The Fianna Fáil-PD coalition has opened up a significant gap over the opposition parties as the public's preferred option in the crucial area of economic management.
The present administration also remains the voters' choice as the preferred option to run the country.
According to an Irish Times/TNS mrbi poll, 39% of voters, up eight percentage points since September last, would prefer the current coalition to remain in government compared to a Fine Gael-led coalition with the Labour Party and the Green Party, up three points, at 33%.
On the important issue of which combination of political parties would best manage the economy, the poll showed the present Government opening up a significant gap at 44%, up 11 percentage points, as the opposition fell two percentage points to 39%.
Taoiseach Bertie Ahern yesterday said he was "happy" with the results of the latest opinion poll, which showed support for Fianna Fáil up 3% since last September.
Mr Ahern said the poll, which puts FF support at 37%, would help concentrate the minds of party activists selling its "big messages".
He was speaking to reporters in Mumbai, during the first Irish trade mission to India.
"I suppose I am always happy when we are up. For 11 years, I have given the same answer wherever I have been in the world, so I'll give the same answer here.
"Opinion polls are a snapshot of a time, but it does give encouragement to our people to work and to concentrate," he said.
Pointing out that the election will not be held until 2007, Mr Ahern said the poll would help his party keep the focus on its policies.
Support for Fine Gael fell slightly to 24% from 25%, while, there was good news for the Labour Party - whose support rose two points to 16%.
With a one pont drop for the PDs to 3%, the combined support level for the Coalition is 40%, the same as the combined Fine Gael-Labour support.

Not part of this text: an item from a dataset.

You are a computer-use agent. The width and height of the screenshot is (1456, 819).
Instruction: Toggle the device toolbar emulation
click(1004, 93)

However, if the Greens were to join the Mullingar Accord parties, it would leave the combined alternative marginally ahead of the Government parties.

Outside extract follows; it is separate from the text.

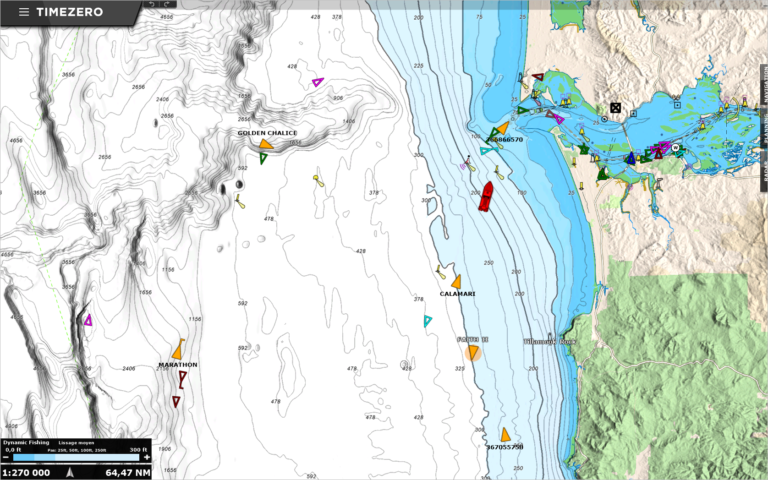Click the magenta triangle target at top
Screen dimensions: 768x480
(x=317, y=82)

Fine Gael has a policy of never responding to opinion polls.
Party sources, however, attributed the slight drop in support for FG to the Dáil's long Christmas recess, and to a number of high-profile interviews (including one on RTÉ's Rattlebag) that were given recently by Mr Ahern.
Fianna Fáil believes Brian Cowen's budget in December contributed to its bounce in support.
A spokesperson for the Labour Party said the findings were satisfactory.